What the task asks: Copy out all of the material below word for word, leaving out the pictures.

Records supplied:
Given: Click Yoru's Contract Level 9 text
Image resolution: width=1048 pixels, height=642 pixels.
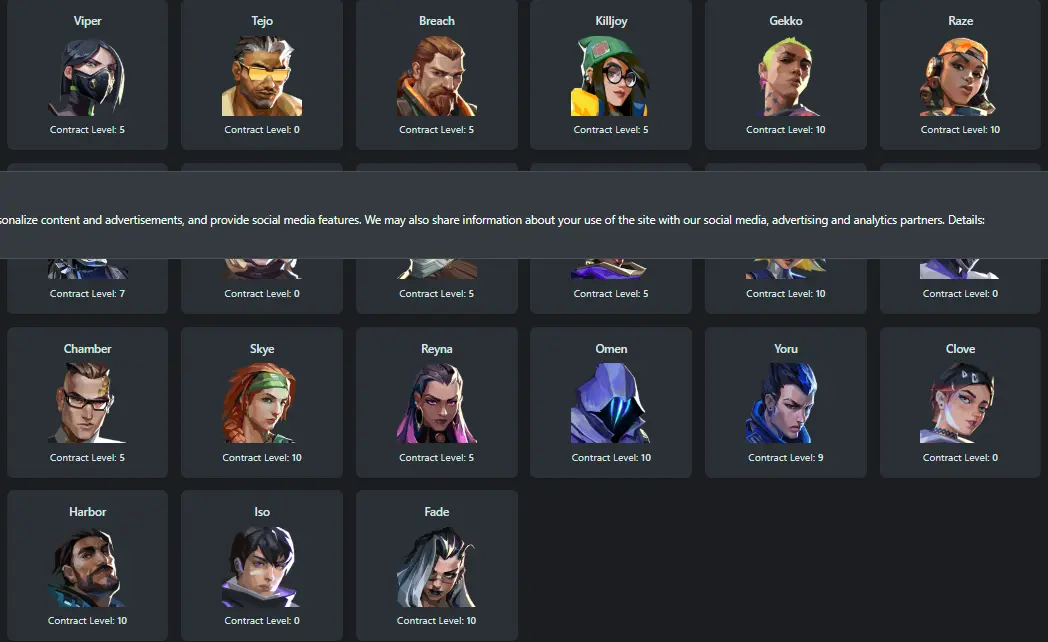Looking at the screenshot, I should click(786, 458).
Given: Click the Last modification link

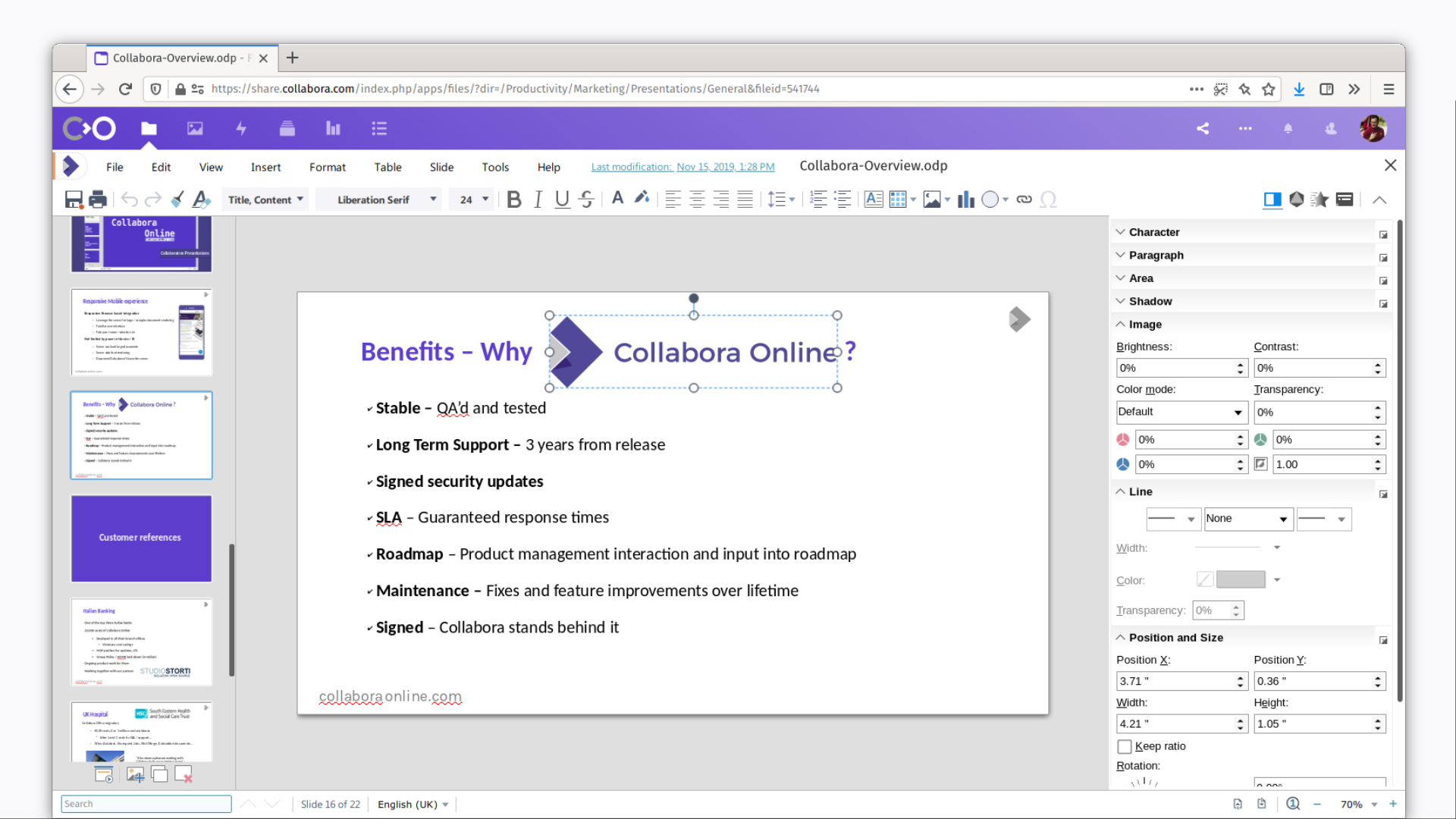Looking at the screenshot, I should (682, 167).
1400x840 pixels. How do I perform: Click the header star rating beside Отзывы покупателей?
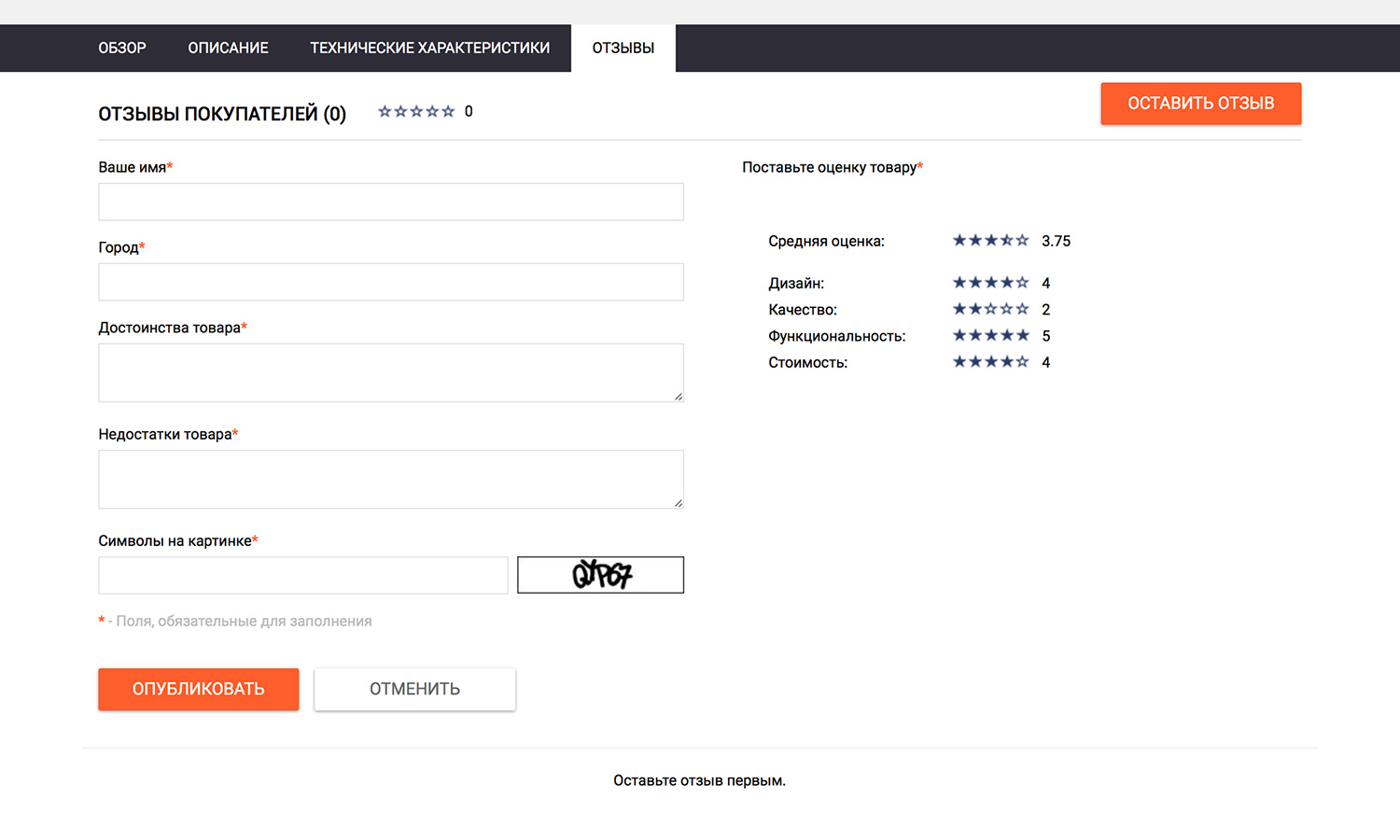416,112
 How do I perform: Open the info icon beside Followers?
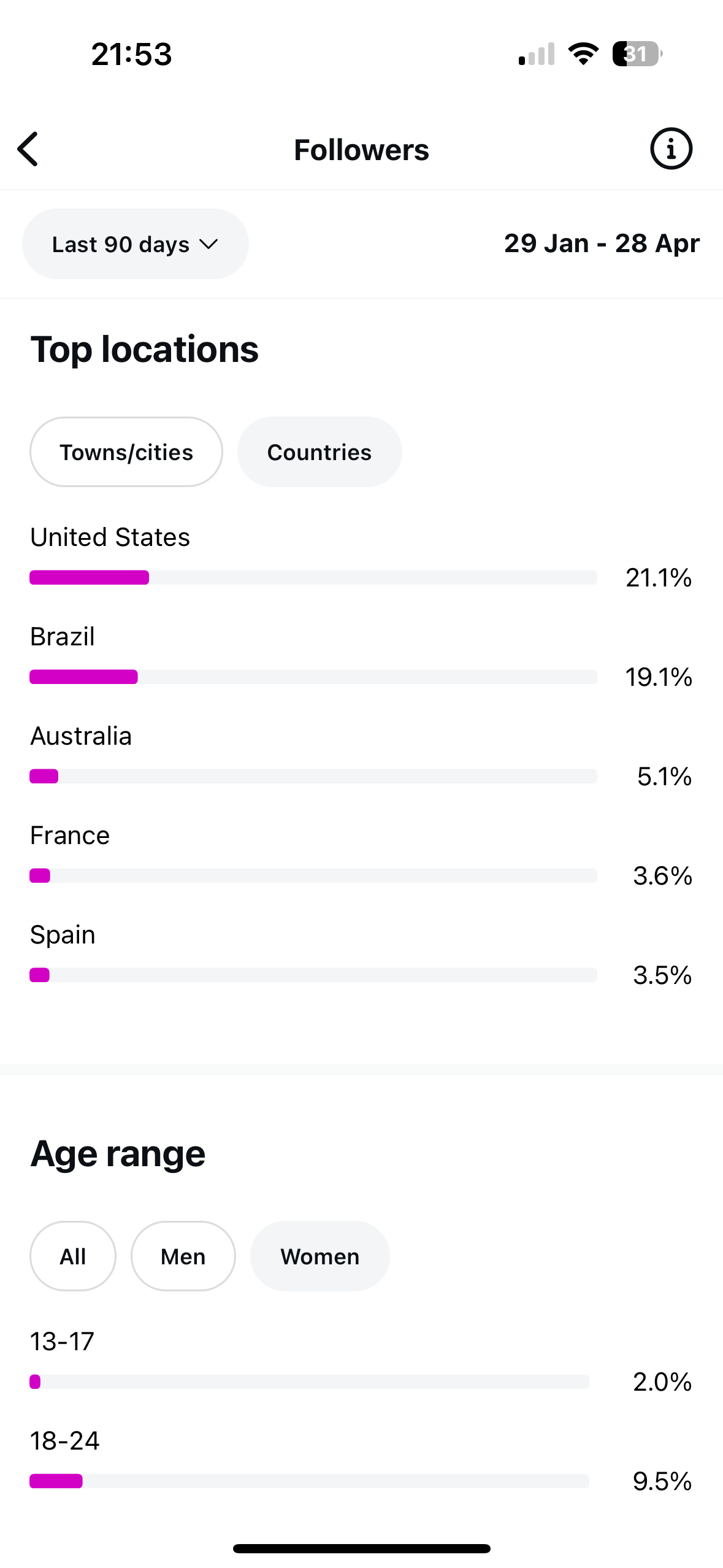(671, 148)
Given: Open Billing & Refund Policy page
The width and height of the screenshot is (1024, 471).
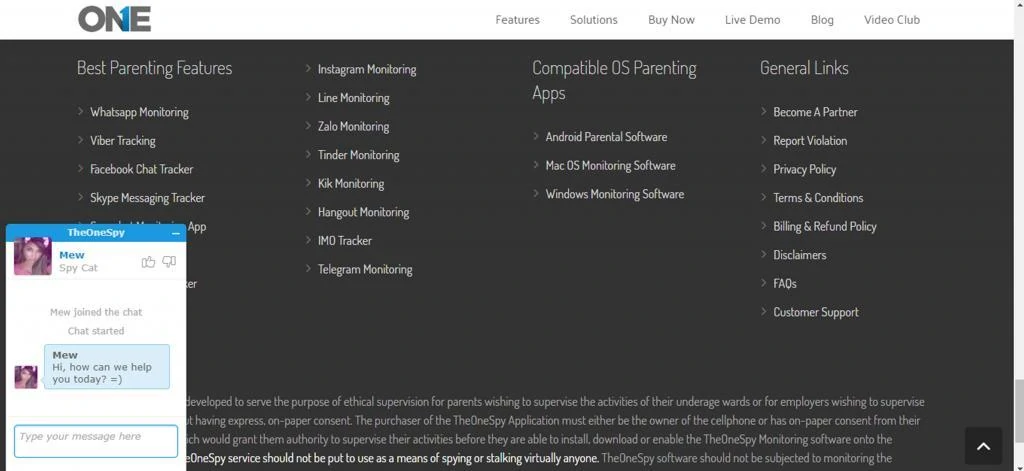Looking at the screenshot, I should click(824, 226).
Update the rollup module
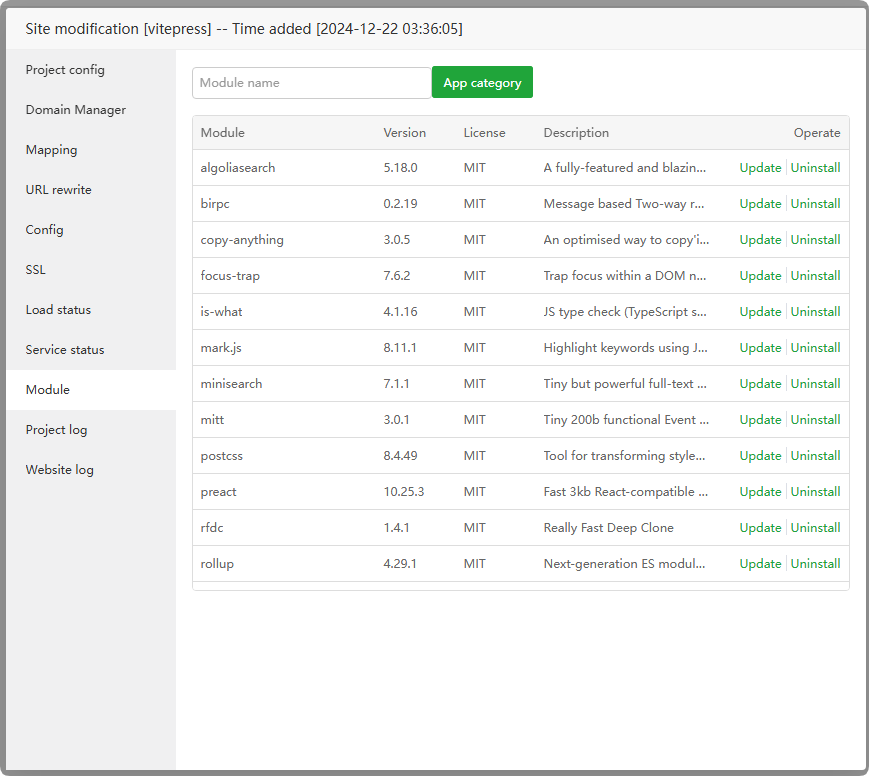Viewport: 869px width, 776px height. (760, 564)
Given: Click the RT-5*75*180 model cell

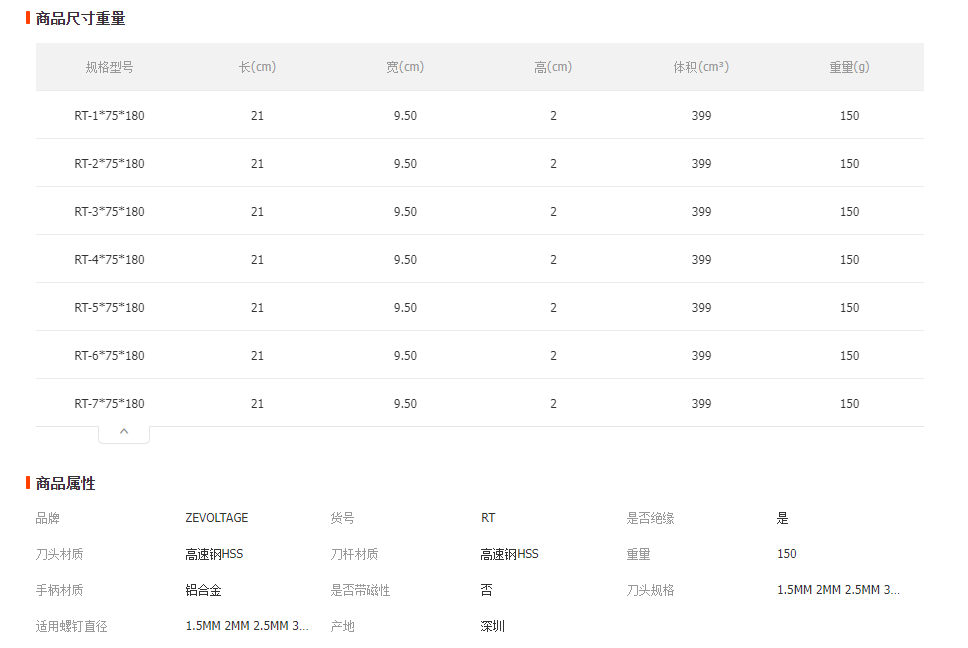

Exercise solution:
Given: Click Yoru's Contract Level 9 text
Image resolution: width=1048 pixels, height=642 pixels.
Looking at the screenshot, I should click(786, 458).
Given: Click the Last modification link

Looking at the screenshot, I should (682, 167).
1400x840 pixels. How do I perform: Click the header star rating beside Отзывы покупателей?
416,112
 How do I perform: Open the info icon beside Followers?
(671, 148)
Given: Open Billing & Refund Policy page
The width and height of the screenshot is (1024, 471).
Looking at the screenshot, I should click(824, 226).
Update the rollup module
Viewport: 869px width, 776px height. (760, 564)
Given: Click the RT-5*75*180 model cell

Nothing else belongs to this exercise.